→ **Work item**
Please show all lines of the records that include "avatar".

Stored data entries
+++

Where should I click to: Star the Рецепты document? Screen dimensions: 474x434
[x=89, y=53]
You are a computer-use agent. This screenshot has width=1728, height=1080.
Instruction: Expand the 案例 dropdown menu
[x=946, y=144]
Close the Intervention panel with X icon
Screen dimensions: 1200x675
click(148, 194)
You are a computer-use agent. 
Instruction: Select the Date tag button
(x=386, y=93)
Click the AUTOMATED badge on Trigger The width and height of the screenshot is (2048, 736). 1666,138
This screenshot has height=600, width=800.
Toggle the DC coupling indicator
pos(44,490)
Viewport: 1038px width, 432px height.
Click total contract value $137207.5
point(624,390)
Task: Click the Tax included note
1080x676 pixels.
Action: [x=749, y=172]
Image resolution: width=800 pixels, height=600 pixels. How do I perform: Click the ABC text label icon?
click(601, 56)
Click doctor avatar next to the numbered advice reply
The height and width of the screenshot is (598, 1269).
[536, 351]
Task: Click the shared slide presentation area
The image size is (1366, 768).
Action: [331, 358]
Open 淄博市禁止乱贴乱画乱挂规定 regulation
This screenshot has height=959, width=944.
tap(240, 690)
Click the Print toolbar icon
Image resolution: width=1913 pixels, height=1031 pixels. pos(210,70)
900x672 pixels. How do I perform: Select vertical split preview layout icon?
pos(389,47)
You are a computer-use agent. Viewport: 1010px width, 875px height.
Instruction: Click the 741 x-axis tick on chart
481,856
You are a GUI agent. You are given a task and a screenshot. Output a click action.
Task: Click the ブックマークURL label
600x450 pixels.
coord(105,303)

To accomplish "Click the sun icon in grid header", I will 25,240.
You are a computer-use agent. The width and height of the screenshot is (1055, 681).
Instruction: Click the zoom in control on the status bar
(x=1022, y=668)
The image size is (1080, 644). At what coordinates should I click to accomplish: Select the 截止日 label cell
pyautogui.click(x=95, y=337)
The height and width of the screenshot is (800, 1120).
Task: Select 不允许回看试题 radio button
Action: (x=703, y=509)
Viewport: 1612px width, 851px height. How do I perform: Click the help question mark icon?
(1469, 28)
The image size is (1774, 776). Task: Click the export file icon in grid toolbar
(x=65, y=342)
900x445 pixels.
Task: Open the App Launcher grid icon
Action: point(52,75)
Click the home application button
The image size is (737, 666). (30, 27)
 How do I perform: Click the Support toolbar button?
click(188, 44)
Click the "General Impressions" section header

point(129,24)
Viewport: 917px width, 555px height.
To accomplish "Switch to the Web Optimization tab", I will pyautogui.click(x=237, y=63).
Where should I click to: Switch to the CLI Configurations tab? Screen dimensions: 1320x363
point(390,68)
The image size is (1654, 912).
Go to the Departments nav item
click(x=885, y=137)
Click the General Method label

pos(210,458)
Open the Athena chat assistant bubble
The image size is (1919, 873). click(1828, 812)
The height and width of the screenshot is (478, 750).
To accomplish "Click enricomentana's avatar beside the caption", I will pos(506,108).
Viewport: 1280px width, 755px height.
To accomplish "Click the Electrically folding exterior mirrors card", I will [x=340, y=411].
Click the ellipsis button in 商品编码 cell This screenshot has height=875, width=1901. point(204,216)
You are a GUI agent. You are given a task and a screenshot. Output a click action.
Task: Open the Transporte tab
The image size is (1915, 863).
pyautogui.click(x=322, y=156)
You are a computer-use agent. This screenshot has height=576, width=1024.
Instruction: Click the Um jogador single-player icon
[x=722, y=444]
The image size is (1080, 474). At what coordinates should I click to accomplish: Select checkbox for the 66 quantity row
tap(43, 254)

+++

→ **Answer**
Click doctor avatar next to the numbered advice reply
To accomplish "Click enricomentana's avatar beside the caption", I will pos(506,108).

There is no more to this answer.